An exact transcription is needed, starting at the line containing "Task: Click the 500.0us" and running through the last line of the records, with every picture left out.

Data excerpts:

/---

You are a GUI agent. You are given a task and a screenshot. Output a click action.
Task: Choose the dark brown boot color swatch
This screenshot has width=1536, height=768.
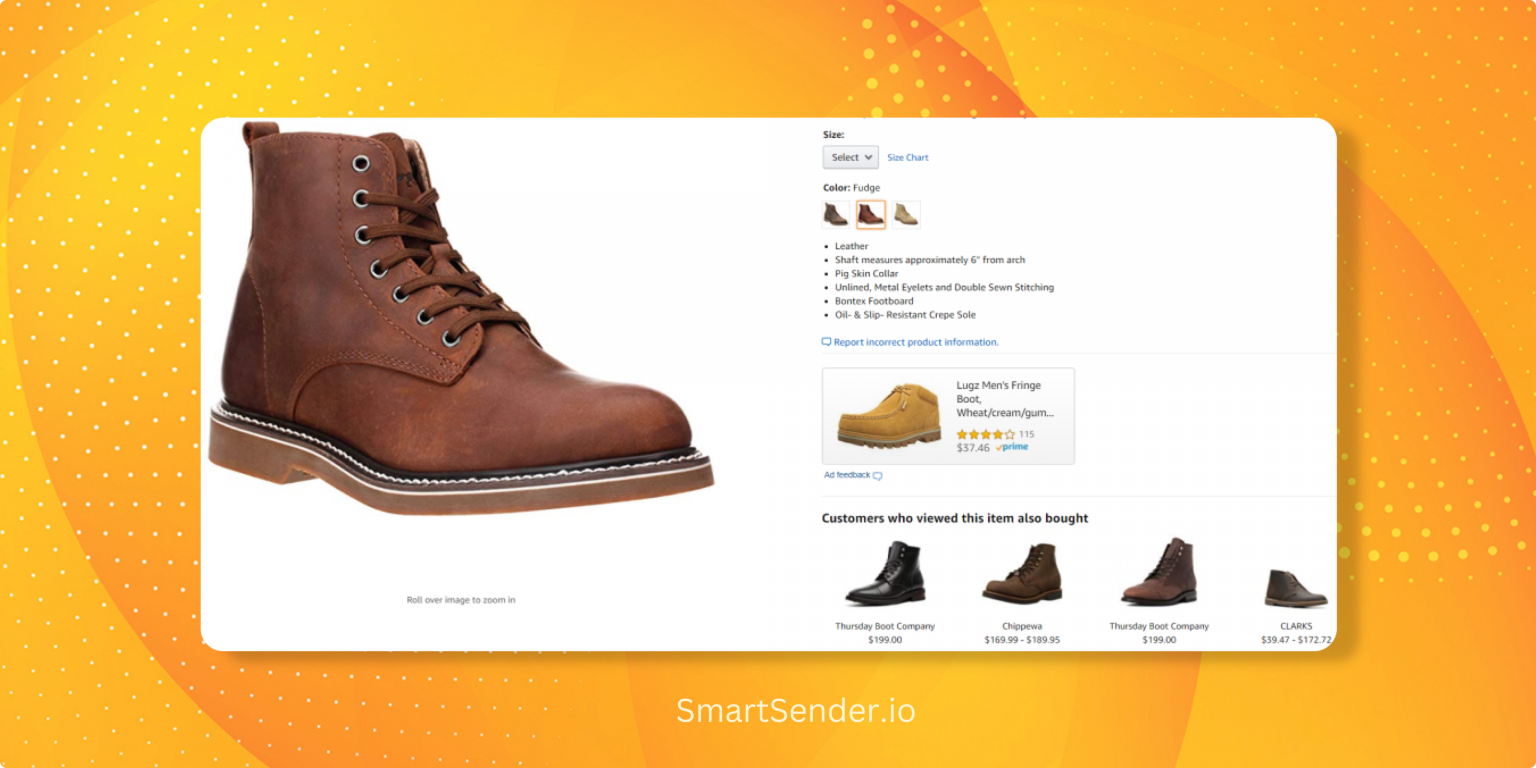[x=835, y=214]
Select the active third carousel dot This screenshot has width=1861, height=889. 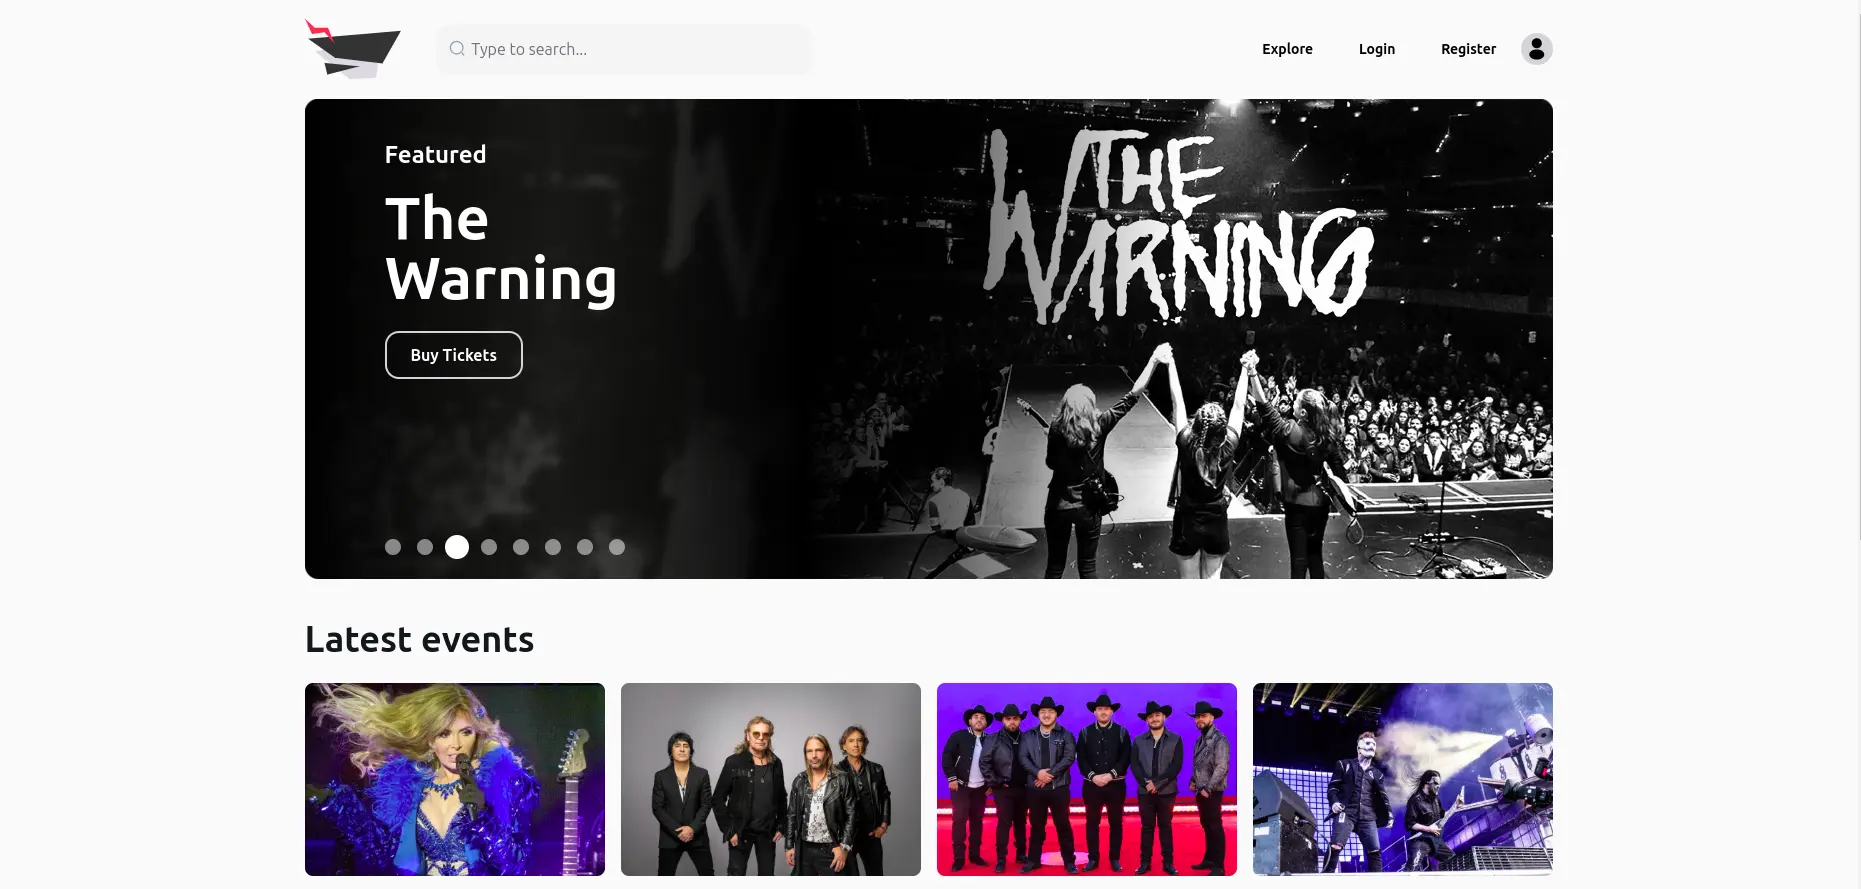tap(457, 547)
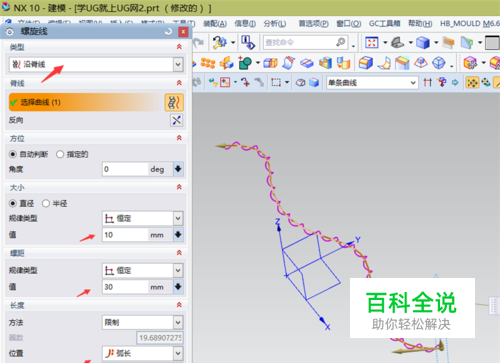The image size is (500, 363).
Task: Click the shaded cube rendering style icon
Action: 423,43
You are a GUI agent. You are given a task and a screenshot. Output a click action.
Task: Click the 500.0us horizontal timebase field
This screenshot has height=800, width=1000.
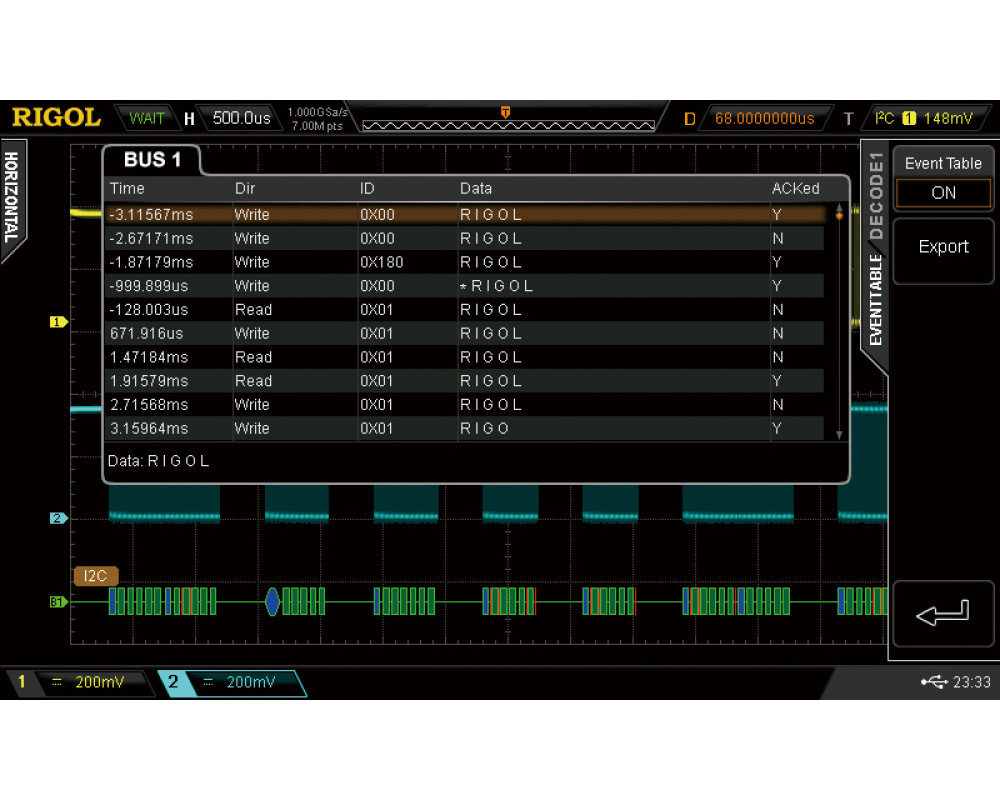click(x=241, y=118)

\---

• Task output:
Task: Click the 500.0us horizontal timebase field
This screenshot has height=800, width=1000.
click(x=241, y=118)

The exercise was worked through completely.